*Exercise*
Reproduce everything from the line that contains "Given: Click the 1.0 score for question 4" down to the line that contains "This screenshot has height=380, width=214." in the listing below, word for word and nothing more. Leave the pictures out.

◆ ◆ ◆ ◆ ◆ ◆ ◆

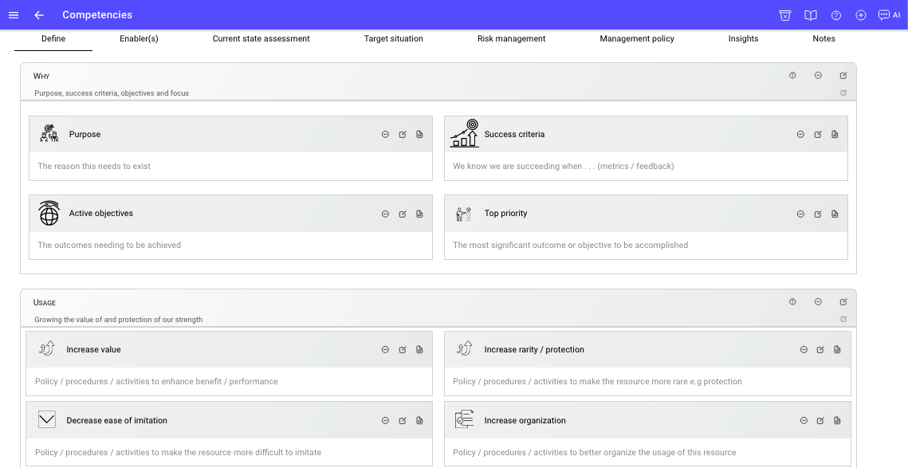Open the AI chat assistant
908x468 pixels.
point(888,15)
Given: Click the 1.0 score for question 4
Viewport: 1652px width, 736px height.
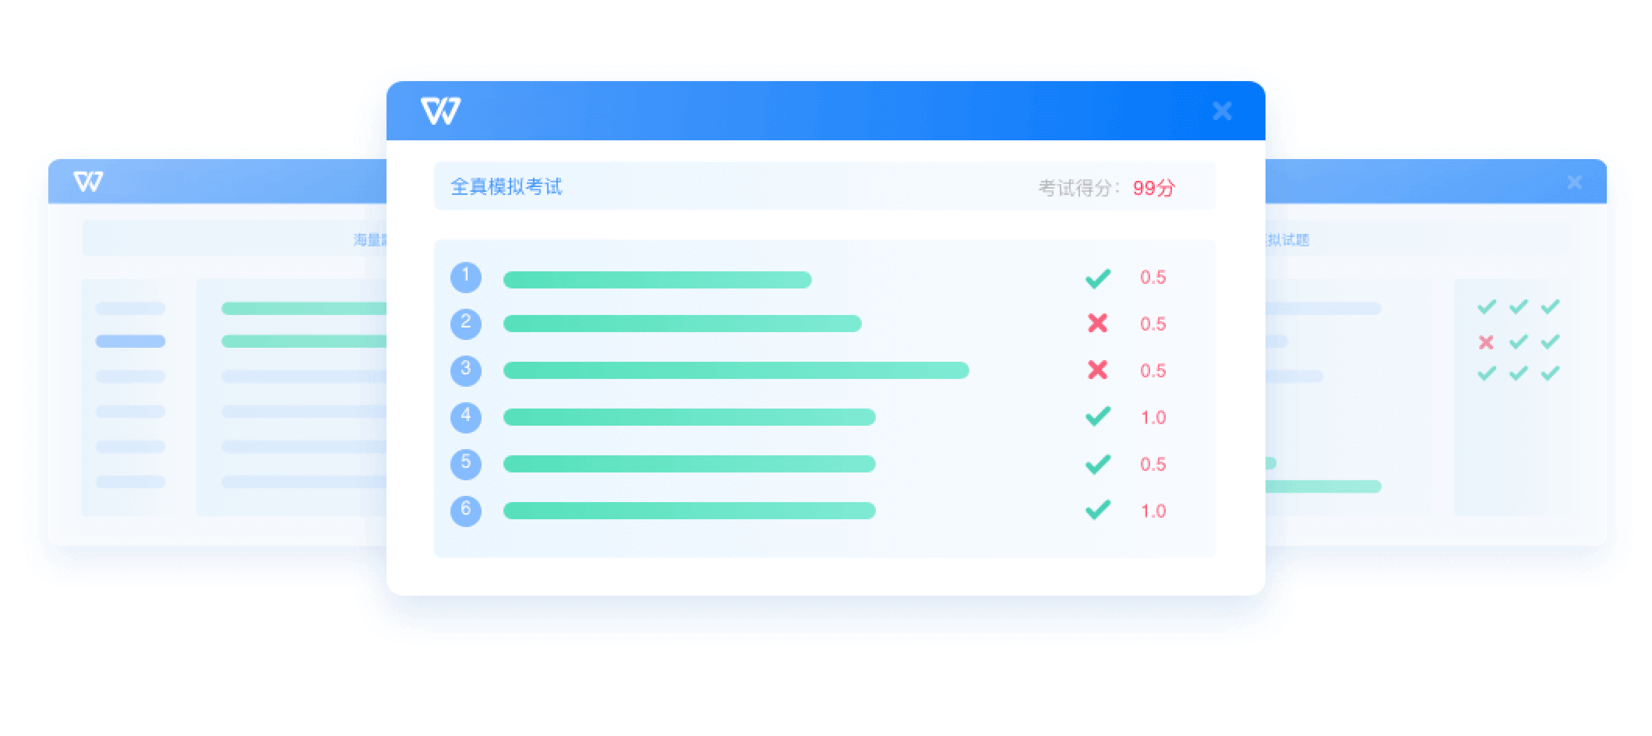Looking at the screenshot, I should click(1152, 418).
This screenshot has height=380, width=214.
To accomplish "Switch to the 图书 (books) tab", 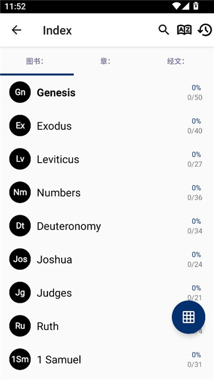I will click(x=35, y=61).
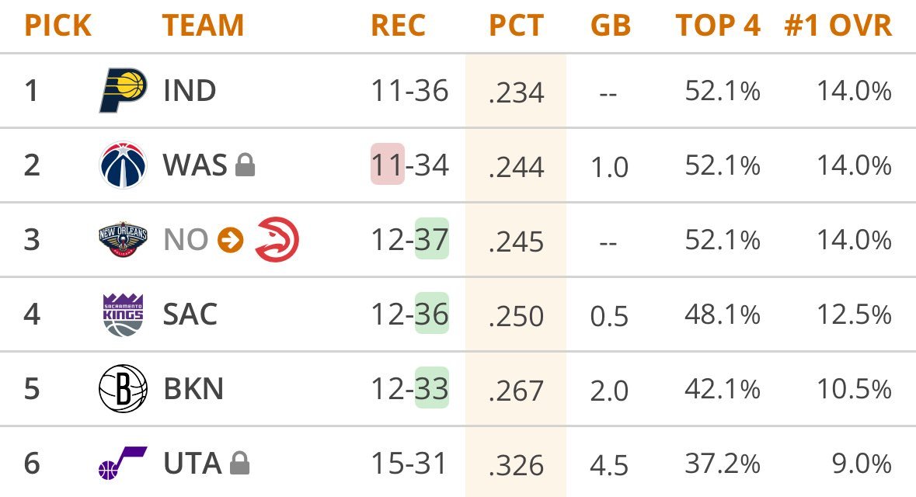The height and width of the screenshot is (497, 916).
Task: Click the Indiana Pacers team logo
Action: click(x=123, y=91)
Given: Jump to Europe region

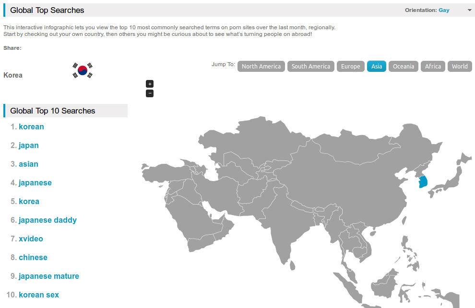Looking at the screenshot, I should (x=350, y=67).
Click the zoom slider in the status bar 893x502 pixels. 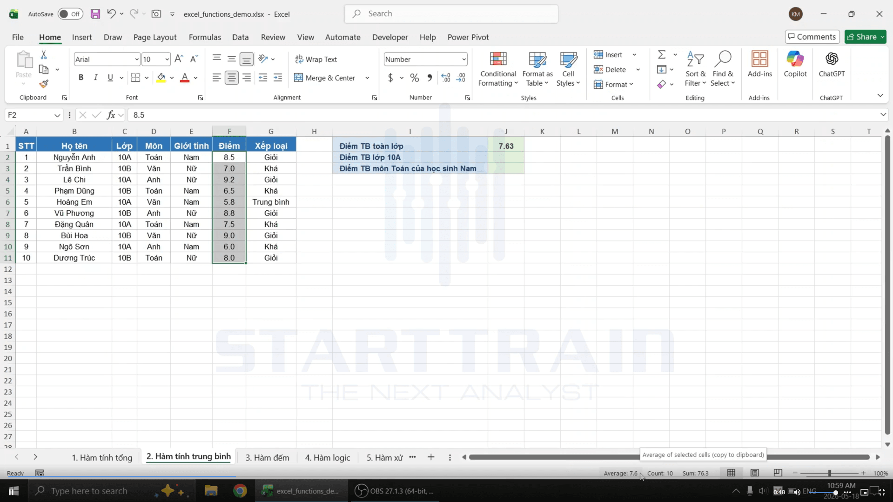coord(829,473)
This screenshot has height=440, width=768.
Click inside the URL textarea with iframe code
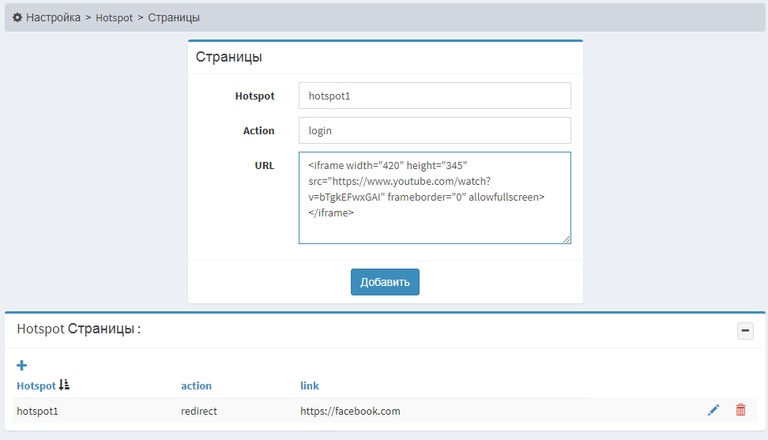click(x=435, y=197)
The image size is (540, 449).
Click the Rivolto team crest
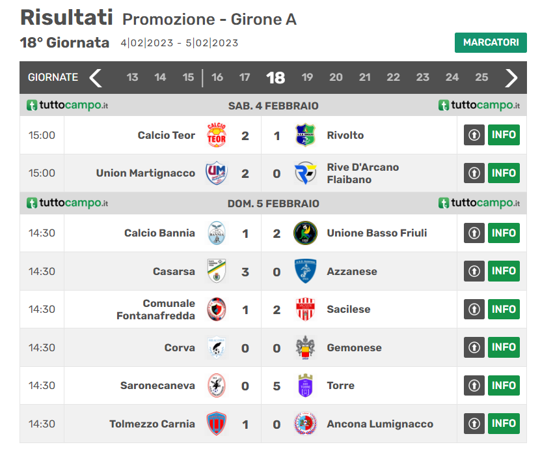pyautogui.click(x=305, y=136)
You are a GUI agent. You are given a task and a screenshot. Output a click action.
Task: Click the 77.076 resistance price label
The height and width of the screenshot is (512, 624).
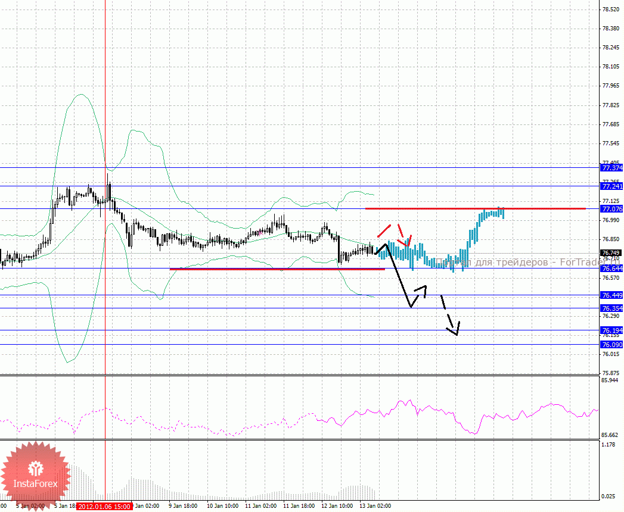(x=611, y=209)
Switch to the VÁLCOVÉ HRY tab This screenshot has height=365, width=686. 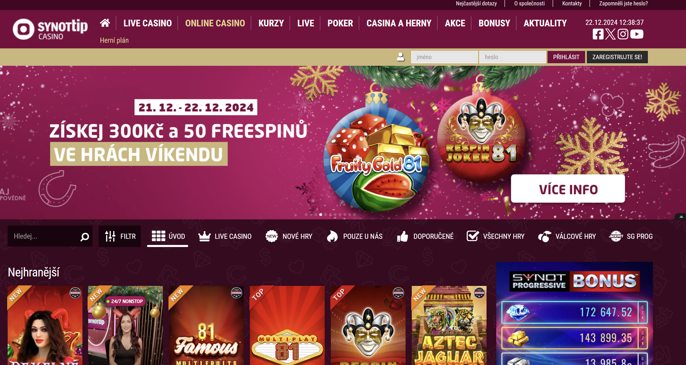[x=567, y=236]
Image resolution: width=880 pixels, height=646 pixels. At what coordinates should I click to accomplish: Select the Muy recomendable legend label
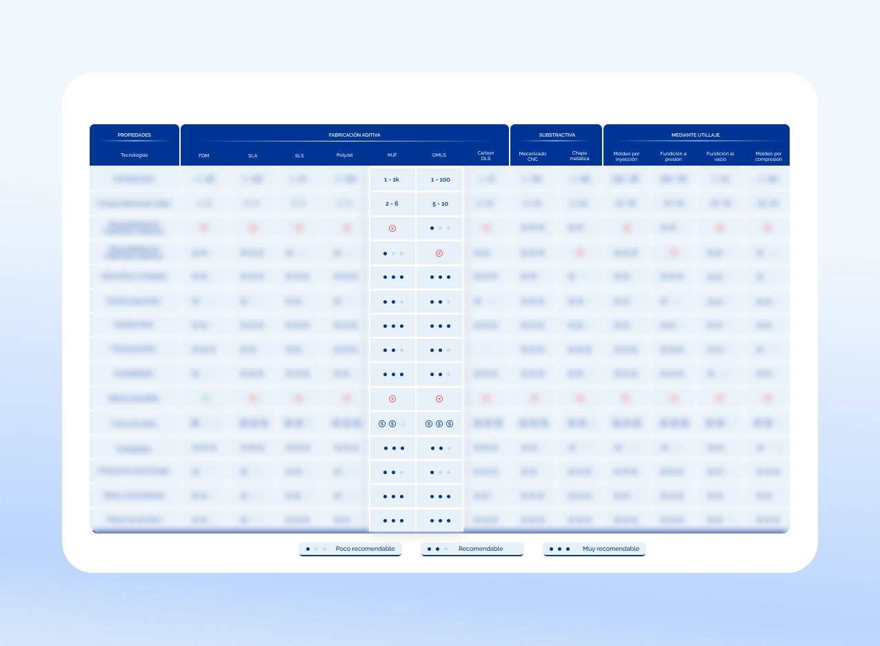[x=610, y=549]
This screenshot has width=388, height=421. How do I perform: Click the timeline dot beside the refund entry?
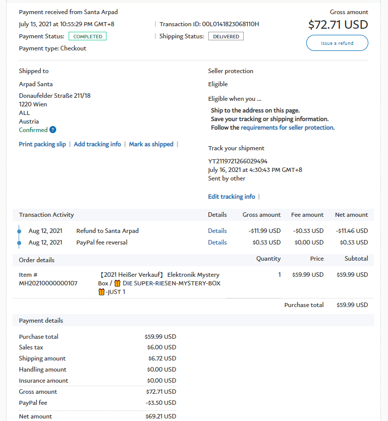[19, 231]
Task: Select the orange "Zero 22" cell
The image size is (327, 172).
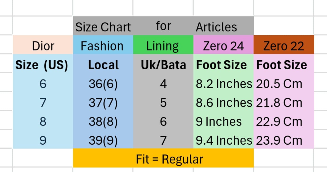Action: tap(284, 46)
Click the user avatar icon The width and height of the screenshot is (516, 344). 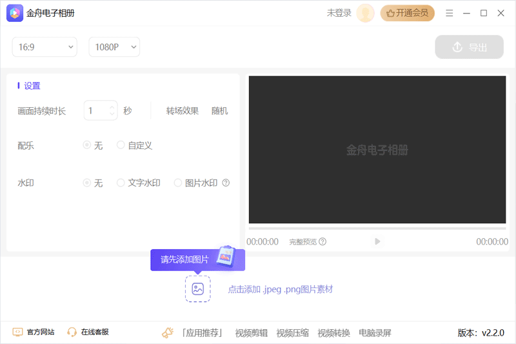(x=366, y=13)
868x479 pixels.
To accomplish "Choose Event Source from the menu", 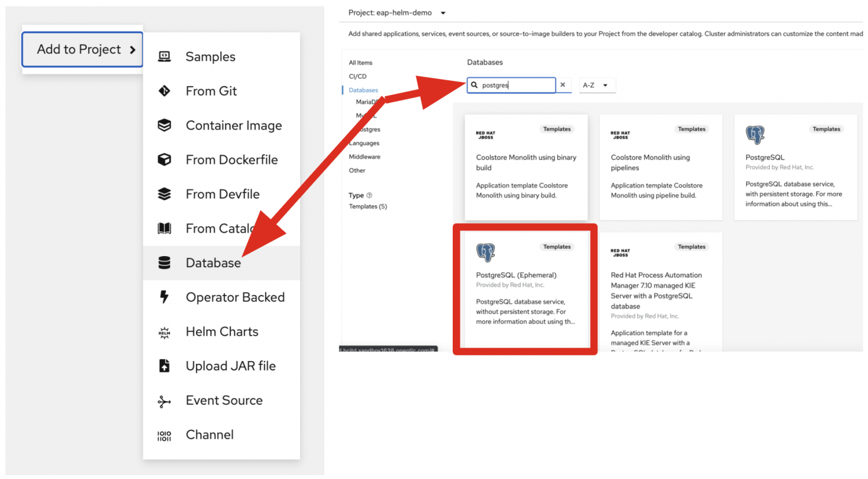I will (x=224, y=400).
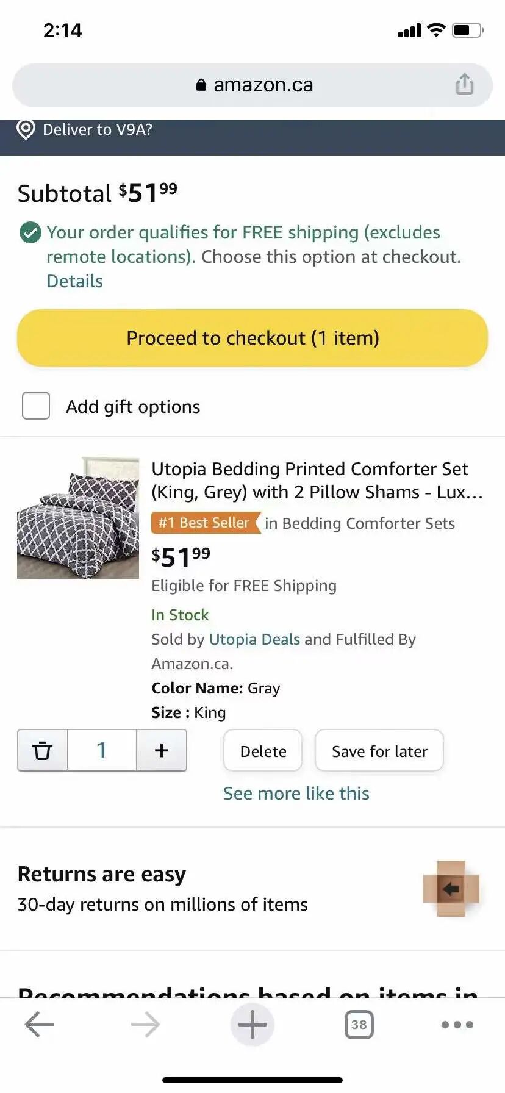Tap the share icon in address bar

pyautogui.click(x=464, y=85)
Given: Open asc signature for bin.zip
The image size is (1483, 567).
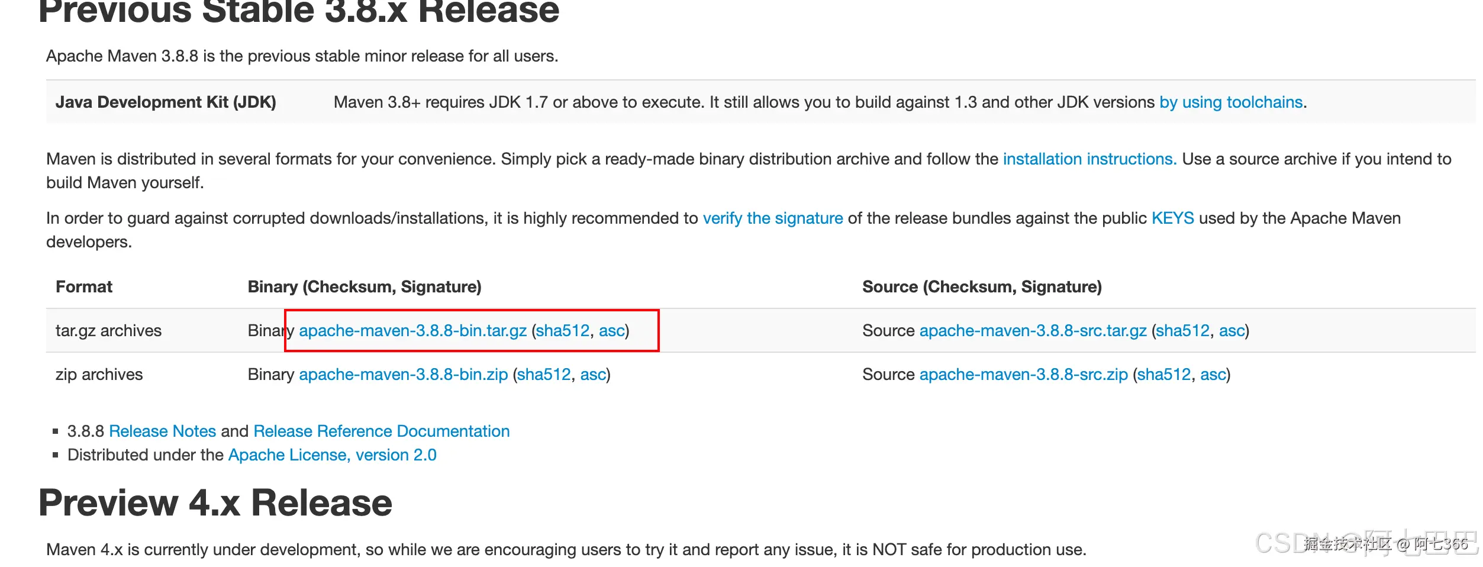Looking at the screenshot, I should pos(592,375).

◆ ◆ ◆ ◆ ◆ ◆ ◆

*Written response*
Given: Click the 1.0 score for question 4
Viewport: 1652px width, 736px height.
Looking at the screenshot, I should click(1152, 418).
This screenshot has height=380, width=214.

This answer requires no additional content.